Questionado pelos jornalistas sobre se estão garantidas as vacinas necessárias para as segundas doses, afirmou que "está garantida a administração da segunda dose a todos os que levaram a primeira", incluindo os que a tomaram invalidamente".
Quem determinar a vacinação de pessoas sem prioridade pode incorrer num crime de recebimento indevido de vantagem, peculato ou até mesmo burla e a pena pode chegar aos oito anos de prisão.

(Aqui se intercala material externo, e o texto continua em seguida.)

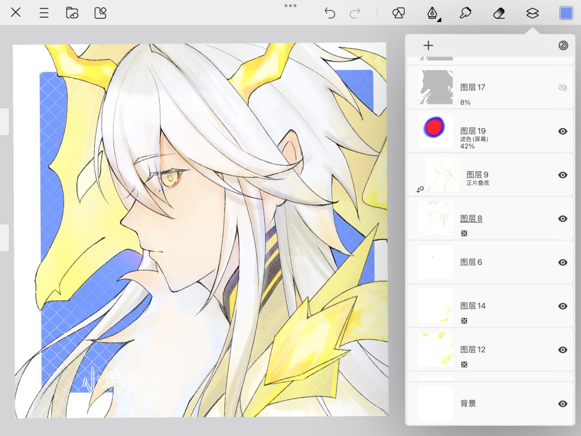Toggle visibility of 图层 9
This screenshot has height=436, width=581.
click(563, 175)
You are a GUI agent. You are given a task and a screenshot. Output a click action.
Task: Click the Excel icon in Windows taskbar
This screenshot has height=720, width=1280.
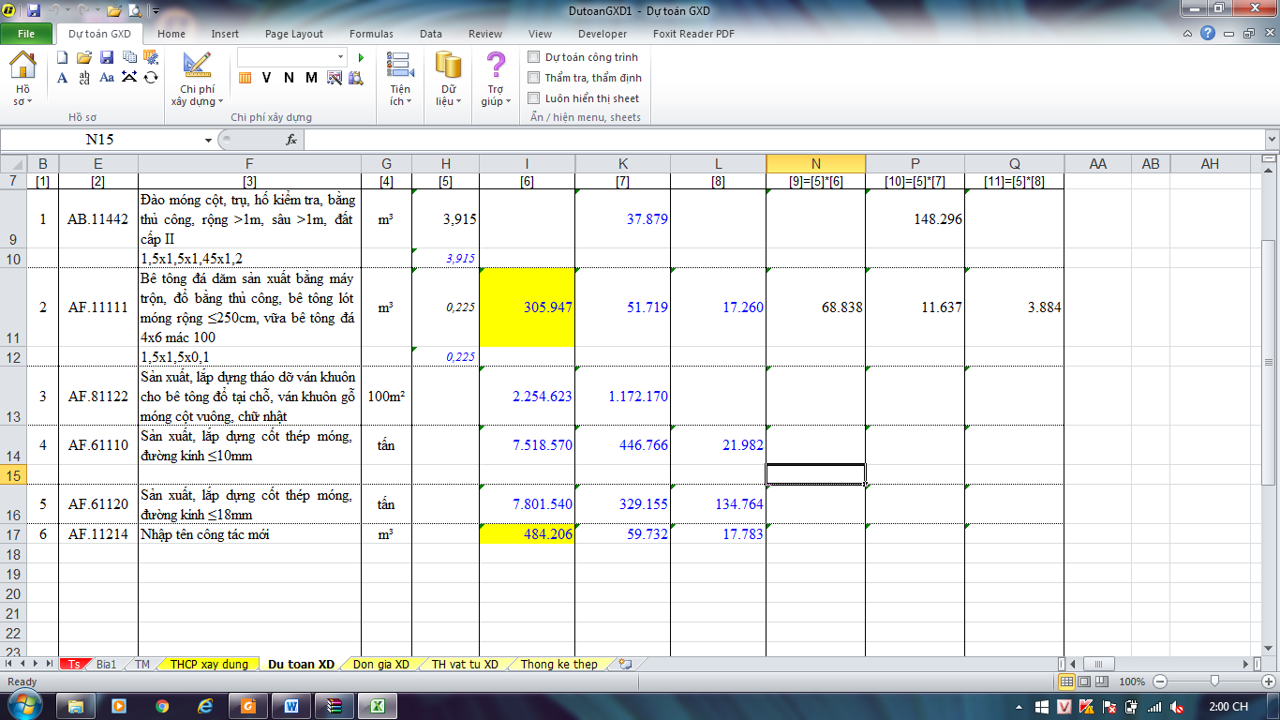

Também a Comissão Europeia defende sanções a quem desrespeitar regras de vacinação. Os Estados-membros da União Europeia (UE) devem “organizar sanções” sobre as pessoas que desrespeitem a estratégia da vacinação contra a covid-19, defendeu na terça-feira o comissário europeu da Justiça, Didier Reynders, numa audição na Assembleia da República.